■ Exercise requirements
Check each line of the data below for the word "agent", then extract the ones that have it.

■ Task inputs
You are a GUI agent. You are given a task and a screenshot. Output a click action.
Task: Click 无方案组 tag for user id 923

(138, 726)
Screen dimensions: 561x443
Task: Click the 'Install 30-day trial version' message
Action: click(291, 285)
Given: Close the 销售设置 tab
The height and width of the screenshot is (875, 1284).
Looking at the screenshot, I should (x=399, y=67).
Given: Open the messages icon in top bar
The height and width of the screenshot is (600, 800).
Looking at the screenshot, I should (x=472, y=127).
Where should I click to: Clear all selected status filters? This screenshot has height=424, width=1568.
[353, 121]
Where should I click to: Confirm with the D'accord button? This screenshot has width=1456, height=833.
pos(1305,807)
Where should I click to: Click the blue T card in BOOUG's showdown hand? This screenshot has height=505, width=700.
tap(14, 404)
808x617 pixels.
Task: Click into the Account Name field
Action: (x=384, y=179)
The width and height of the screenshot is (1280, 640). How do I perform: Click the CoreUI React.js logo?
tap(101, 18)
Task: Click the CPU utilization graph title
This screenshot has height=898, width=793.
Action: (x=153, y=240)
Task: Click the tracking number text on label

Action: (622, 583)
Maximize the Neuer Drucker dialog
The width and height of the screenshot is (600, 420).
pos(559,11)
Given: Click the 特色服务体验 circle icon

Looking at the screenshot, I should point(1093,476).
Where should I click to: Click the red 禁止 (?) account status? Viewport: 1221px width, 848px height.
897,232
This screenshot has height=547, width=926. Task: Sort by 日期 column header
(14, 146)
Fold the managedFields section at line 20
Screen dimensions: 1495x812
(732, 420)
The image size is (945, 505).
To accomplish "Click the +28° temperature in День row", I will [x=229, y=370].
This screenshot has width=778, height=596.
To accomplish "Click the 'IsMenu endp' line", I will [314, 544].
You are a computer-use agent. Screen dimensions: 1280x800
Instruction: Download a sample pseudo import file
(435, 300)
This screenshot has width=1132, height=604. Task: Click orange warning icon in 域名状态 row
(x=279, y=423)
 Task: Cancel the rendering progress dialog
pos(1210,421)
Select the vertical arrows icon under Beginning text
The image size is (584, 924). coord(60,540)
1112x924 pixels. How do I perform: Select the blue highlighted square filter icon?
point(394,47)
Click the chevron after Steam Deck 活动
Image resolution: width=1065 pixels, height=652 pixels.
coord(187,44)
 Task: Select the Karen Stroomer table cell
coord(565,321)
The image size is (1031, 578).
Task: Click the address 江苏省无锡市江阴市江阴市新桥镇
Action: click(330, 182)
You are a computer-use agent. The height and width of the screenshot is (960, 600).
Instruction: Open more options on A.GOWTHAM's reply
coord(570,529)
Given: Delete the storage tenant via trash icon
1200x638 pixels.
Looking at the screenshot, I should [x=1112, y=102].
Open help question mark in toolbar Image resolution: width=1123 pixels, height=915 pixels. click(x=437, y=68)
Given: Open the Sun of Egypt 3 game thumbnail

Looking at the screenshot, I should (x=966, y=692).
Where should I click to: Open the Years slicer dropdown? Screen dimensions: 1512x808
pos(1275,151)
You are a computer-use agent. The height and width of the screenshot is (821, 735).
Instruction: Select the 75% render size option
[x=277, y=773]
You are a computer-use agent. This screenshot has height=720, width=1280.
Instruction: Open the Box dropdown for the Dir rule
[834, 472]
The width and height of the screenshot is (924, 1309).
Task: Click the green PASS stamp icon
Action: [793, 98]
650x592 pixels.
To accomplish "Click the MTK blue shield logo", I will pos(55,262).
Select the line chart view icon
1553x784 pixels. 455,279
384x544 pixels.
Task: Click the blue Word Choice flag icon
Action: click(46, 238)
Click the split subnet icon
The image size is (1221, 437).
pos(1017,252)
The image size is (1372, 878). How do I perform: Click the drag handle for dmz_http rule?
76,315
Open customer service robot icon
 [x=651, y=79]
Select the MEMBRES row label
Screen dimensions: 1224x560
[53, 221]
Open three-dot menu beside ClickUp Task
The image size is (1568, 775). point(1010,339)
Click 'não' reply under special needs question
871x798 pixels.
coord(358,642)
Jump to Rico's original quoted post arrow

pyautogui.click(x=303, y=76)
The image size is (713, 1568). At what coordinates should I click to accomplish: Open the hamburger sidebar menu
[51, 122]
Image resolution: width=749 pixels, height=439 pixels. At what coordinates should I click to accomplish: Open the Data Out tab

■ Output of the exercise
You are a GUI agent. You are given a task and a screenshot. Output a click action.
You are a computer-use agent. Screen dimensions: 1280x800
You are a computer-use agent. The height and width of the screenshot is (960, 600).
You are a computer-use agent. The height and width of the screenshot is (821, 735).
You are a computer-use agent. This screenshot has height=720, width=1280.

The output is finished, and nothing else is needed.